Exercise directions. For every line of the material below, check for the string "heading" and return the line if it is there.

Material for the task.
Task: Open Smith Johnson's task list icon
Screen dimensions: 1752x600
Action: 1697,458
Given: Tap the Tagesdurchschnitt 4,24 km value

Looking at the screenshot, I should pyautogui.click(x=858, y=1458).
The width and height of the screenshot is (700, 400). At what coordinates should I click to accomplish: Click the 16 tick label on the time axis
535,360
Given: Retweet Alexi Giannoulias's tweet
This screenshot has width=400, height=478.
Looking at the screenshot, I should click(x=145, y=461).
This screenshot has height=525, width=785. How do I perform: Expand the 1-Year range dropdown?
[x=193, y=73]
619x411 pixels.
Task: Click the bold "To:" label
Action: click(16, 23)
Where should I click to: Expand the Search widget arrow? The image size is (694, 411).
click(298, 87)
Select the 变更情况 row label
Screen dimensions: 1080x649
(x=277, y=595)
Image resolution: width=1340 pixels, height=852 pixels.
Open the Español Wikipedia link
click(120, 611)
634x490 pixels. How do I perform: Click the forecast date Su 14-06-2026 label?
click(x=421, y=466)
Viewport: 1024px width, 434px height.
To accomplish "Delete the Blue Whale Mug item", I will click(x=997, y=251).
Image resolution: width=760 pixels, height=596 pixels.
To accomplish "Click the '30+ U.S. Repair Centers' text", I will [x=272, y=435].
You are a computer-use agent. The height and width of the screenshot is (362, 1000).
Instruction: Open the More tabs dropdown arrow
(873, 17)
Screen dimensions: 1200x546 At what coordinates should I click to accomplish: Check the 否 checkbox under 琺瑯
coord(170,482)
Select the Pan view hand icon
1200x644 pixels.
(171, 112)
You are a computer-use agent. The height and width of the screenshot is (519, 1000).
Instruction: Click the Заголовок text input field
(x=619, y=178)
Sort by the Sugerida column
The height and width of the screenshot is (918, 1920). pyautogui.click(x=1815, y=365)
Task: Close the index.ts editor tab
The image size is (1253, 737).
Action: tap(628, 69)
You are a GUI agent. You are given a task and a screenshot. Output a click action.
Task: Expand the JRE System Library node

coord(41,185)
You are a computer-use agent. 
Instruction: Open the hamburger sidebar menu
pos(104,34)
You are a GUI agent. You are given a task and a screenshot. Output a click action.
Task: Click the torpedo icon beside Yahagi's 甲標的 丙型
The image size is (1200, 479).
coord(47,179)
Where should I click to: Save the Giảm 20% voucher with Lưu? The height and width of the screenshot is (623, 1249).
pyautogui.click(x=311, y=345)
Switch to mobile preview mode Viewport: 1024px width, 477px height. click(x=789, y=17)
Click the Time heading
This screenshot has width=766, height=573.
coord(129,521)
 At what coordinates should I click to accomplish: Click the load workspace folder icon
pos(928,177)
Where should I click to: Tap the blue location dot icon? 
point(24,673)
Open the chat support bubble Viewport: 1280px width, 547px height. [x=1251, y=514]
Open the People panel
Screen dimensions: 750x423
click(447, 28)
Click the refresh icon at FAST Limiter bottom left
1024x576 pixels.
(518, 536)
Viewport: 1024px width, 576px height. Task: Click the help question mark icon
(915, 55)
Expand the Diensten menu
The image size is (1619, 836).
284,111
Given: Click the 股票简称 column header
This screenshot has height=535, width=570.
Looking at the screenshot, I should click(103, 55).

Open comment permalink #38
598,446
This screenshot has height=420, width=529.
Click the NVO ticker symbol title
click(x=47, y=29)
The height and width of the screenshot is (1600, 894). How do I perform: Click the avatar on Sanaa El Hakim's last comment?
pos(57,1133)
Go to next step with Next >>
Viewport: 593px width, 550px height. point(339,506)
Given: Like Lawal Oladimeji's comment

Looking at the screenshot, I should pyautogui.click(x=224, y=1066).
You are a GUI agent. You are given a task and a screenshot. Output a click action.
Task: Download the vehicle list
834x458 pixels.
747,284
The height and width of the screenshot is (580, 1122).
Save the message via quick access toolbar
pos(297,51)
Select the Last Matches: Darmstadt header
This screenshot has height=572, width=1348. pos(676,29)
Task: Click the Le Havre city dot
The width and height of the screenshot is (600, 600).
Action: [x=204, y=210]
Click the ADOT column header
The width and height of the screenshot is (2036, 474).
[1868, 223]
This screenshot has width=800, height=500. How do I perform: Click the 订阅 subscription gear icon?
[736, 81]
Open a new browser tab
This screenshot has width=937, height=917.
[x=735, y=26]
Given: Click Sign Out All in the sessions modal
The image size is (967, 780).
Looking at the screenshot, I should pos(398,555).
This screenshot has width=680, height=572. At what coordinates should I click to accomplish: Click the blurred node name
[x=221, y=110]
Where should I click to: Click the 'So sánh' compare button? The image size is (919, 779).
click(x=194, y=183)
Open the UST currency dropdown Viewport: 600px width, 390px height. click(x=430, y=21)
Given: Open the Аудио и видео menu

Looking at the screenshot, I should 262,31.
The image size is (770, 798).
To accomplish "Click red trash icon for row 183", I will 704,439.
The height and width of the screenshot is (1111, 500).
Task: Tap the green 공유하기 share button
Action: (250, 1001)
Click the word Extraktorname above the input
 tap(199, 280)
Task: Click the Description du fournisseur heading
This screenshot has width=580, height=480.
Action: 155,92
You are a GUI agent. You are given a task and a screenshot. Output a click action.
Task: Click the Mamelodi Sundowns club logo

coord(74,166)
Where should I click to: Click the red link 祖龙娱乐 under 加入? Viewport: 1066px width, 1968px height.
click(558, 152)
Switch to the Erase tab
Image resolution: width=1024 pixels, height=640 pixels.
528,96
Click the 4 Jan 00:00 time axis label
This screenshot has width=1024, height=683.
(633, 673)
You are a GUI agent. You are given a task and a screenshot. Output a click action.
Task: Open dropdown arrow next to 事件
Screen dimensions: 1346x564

Response.
Click the Time heading
Task: Click the Description du fournisseur heading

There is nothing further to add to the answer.